• Records provided:
--- START ---

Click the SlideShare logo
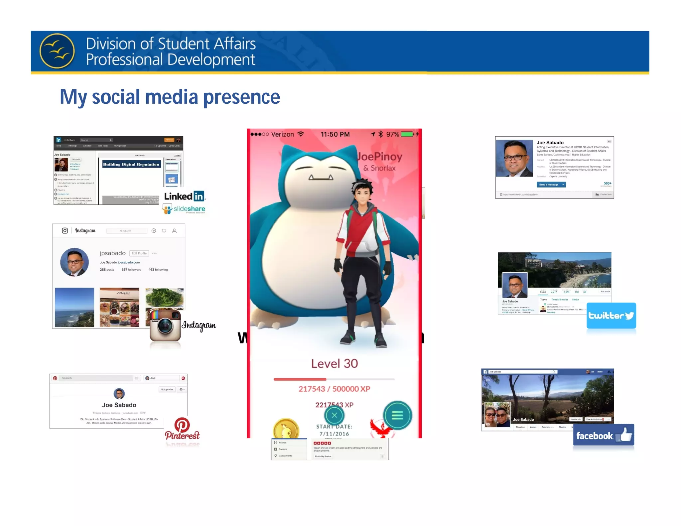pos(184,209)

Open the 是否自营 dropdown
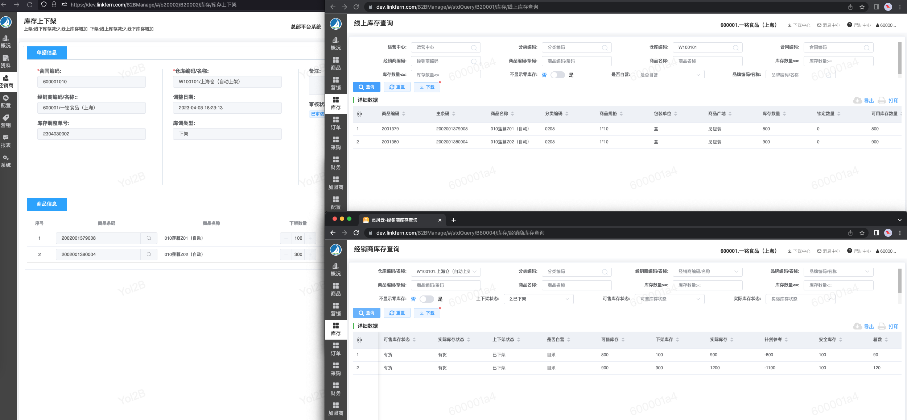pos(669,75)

--- END ---
--- START ---

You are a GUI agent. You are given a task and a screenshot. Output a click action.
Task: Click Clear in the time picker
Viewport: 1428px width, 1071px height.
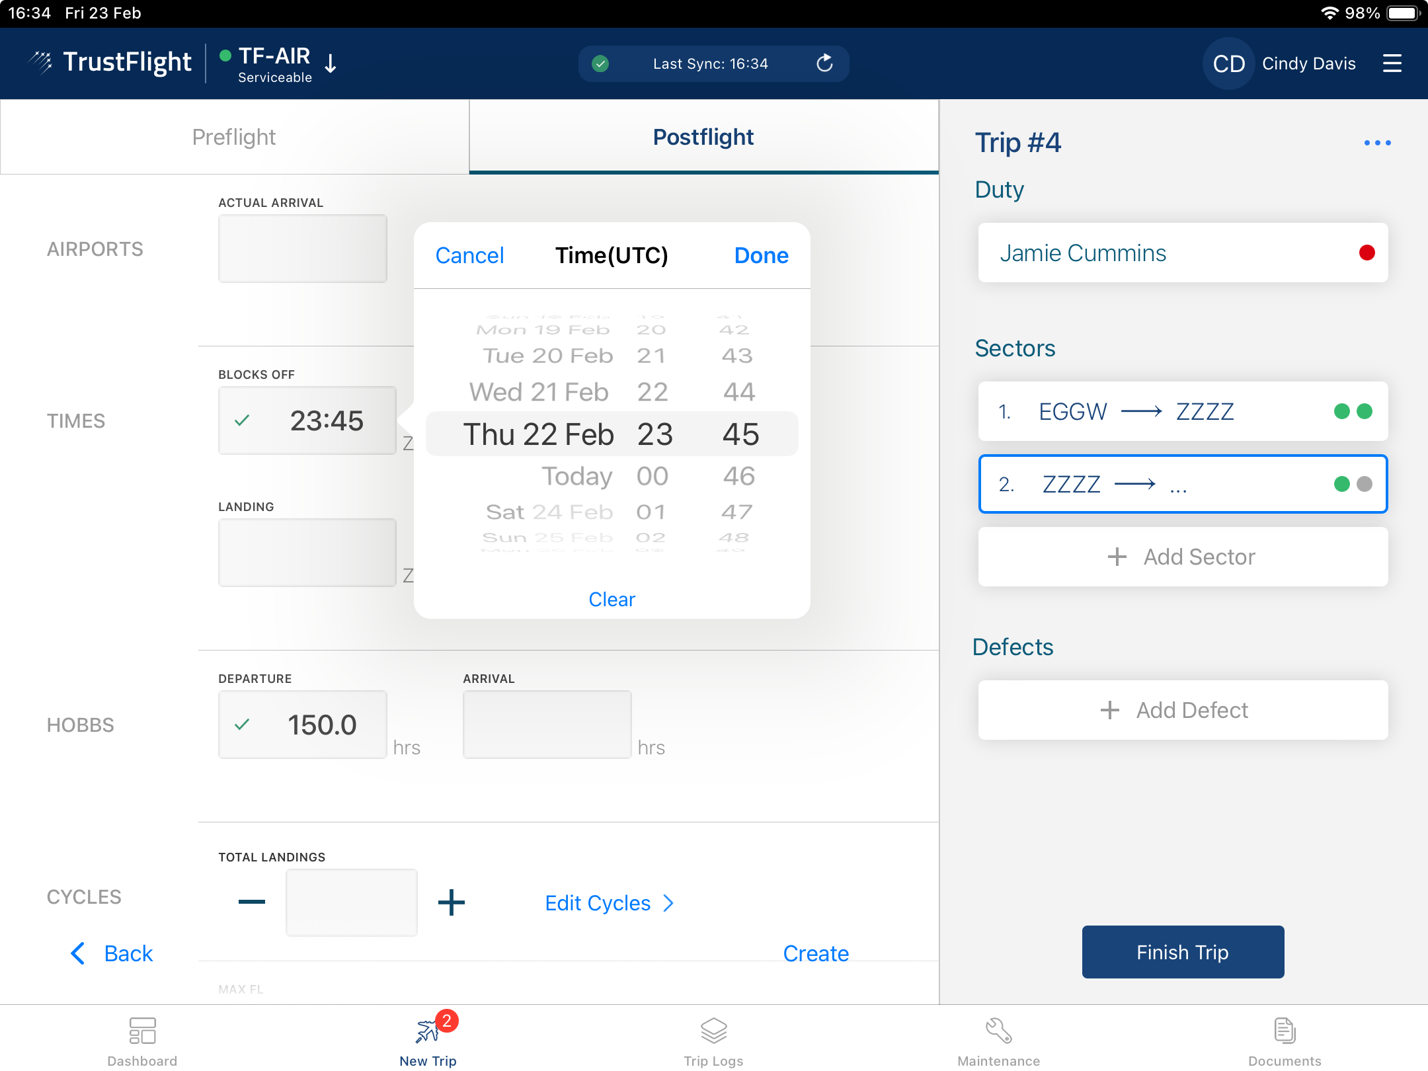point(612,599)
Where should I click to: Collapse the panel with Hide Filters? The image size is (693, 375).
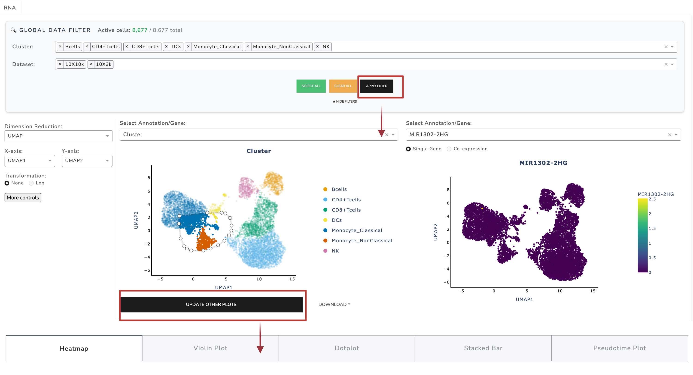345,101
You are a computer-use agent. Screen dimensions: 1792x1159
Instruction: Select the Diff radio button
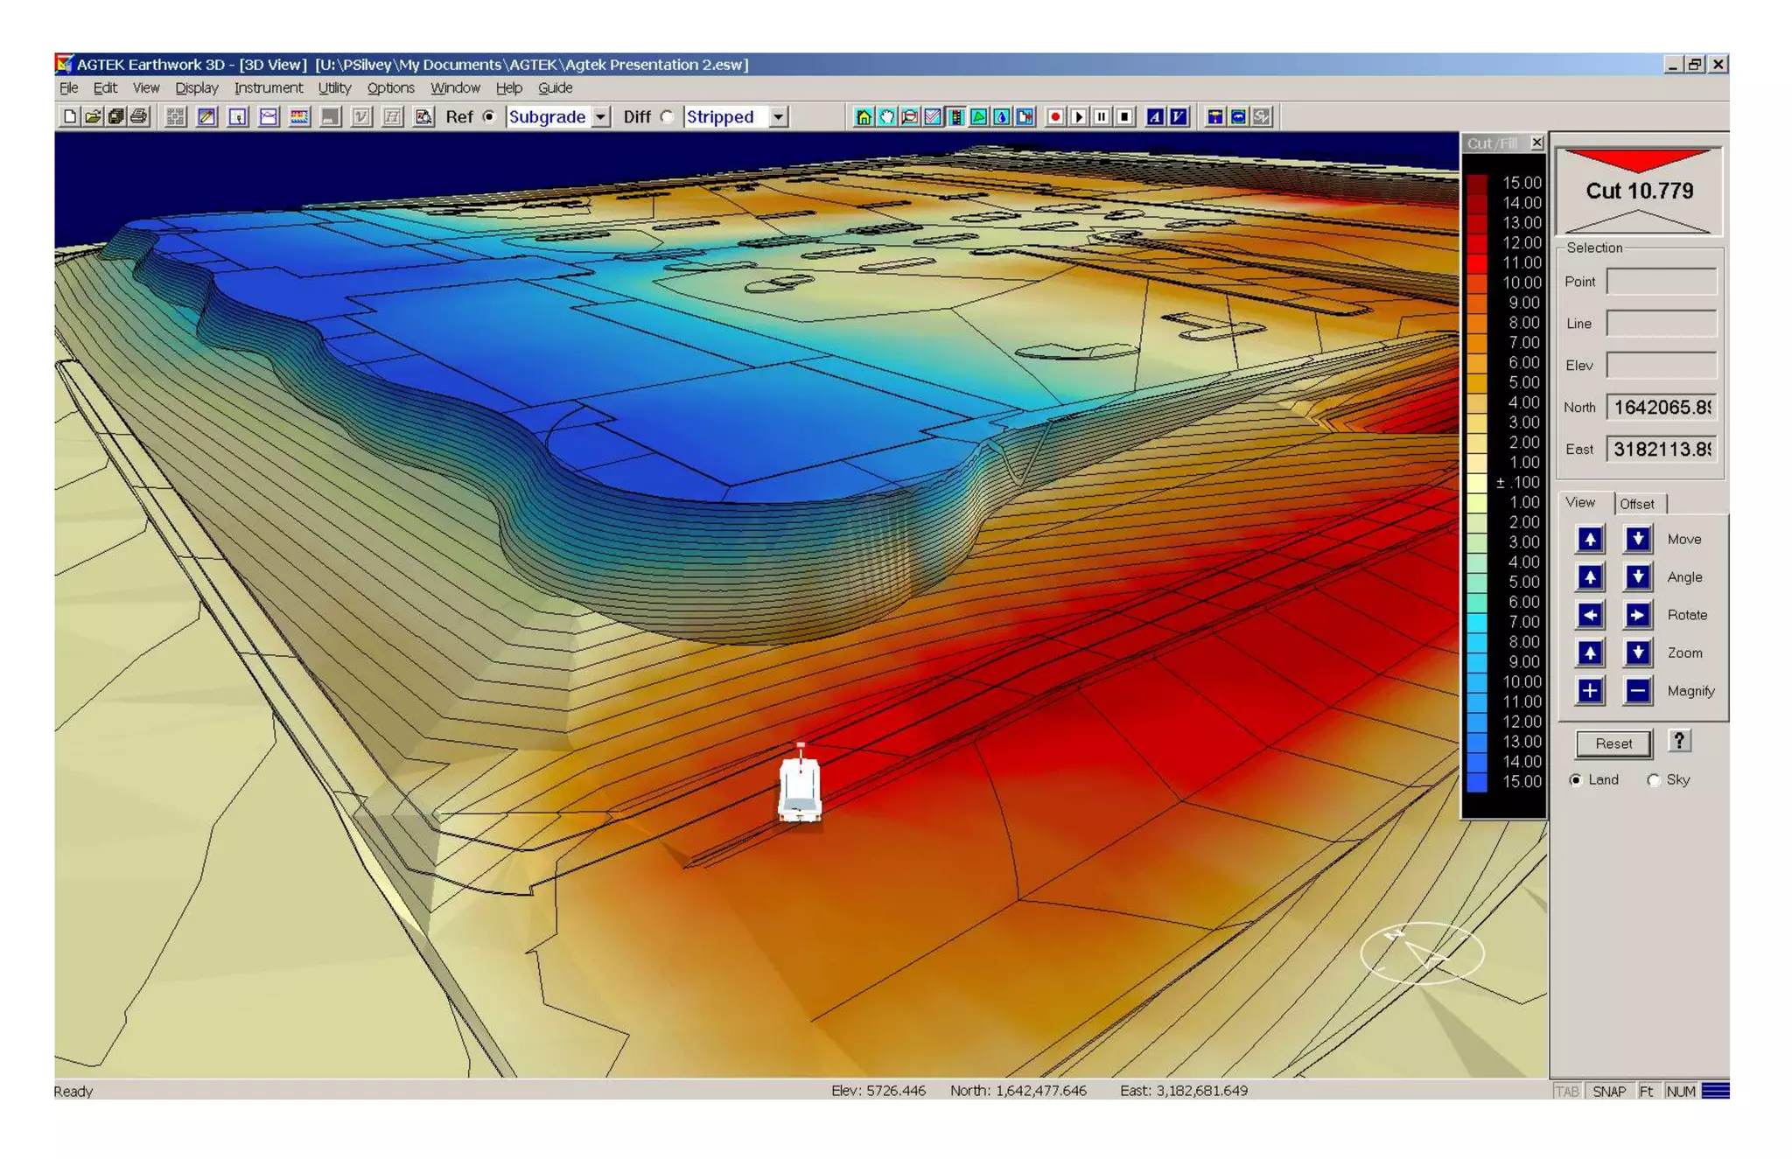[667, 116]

--- END ---

• Goal of the exercise:
Your answer should be each line of the data that contains the word "agent", copied as it stands.

• Solution:
You are a GUI agent. You are given a task and a screenshot. Output a click action.
You are a computer-use agent. Screen dimensions: 1792x1159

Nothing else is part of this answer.